En
esta segunda entrada dedicada al papa Francisco comparto este dibujo que expresa
con una claridad diáfana lo que esa mañana del lunes de Pascua tuvo que suceder
más allá del tiempo y el espacio, en esa realidad absolutamente trascendente en
la que él creía y en la que esperaba, porque como escribe en su autobiografía
hemos nacido para no morir nunca, para la vida, para la luz.
Casi
desde el principio de su pontificado vi que iba a abrir muchas ventanas para
que corriera el aire limpio y fresco del Espíritu; muchas puertas, para que
entraran en la Iglesia tantas y tantas personas que caminan como ovejas sin
pastor, y también para esas otras a las que en muchas ocasiones, miembros de
esa misma Iglesia, que no la Iglesia, han tratado como lo harían los pastores asalariados que huyen o se refugian
en su choza cuando se desata la tempestad o vienen los lobos.
Y
hasta su última Semana Santa, hasta su último día, ha seguido haciéndolo,
abriendo puertas y ventanas.
También
sabía que tendría enemigos, muchos, como los tuvo Jesús. No podía ser de otra
forma. Y que los enemigos más dolorosos serían para él los de dentro. Los que
hablan de obediencia al Papa cuando el Papa dice lo que a ellos les gusta que
diga.
Estoy
seguro que ese Jesús que le abraza en las puertas del Reino de la Luz y de la Vida,
le habrá dado fuerzas para soportar con alegría y con paz las terribles
tensiones a las que habrá estado sometido durante estos doce años.
A mí
se me quedó al principio una muy viva sensación de orfandad. El saber que
estaba ahí, yendo y viniendo de aquí para allá, escribiendo, hablando,
actuando, me daba paz. Me trasmitía alegría ver cómo iluminaba la realidad del
mundo, tan a menudo trágica, con la luz de un Evangelio limpio de polvo y paja.

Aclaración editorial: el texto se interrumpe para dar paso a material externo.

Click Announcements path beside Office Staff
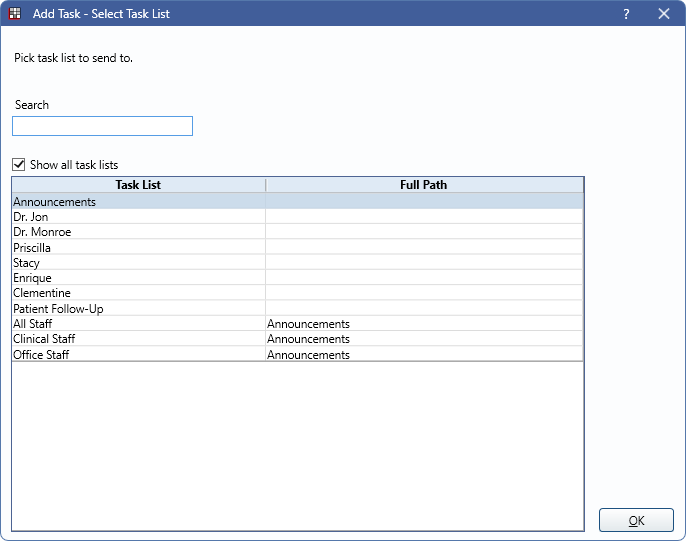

Y avivaba mi esperanza, siempre frágil, en que, pase lo que pase, lo mejor está
por venir.
Pero
me he dado cuenta estos días, en mis excursiones por las montañas, de algo
hermoso y reconfortante. Puedo ahora dirigirme a él en la oración. Ese Dios de
misericordia del que tanto hablaba y del que se fiaba ciegamente, por esa misma
misericordia, lo habrá llevado consigo a ese Cielo nuevo y a esa Tierra nueva
por el que entregó su vida aquí, entre nosotros y para nosotros.
Por lo
que ha significado su vida para la Iglesia, para el mundo y para mí, es una
inmensa gratitud lo que ahora siento. Por eso, acabaré esta segunda entrada a
él dedicada como acabé la primera. Diciéndole gracias, gracias, gracias.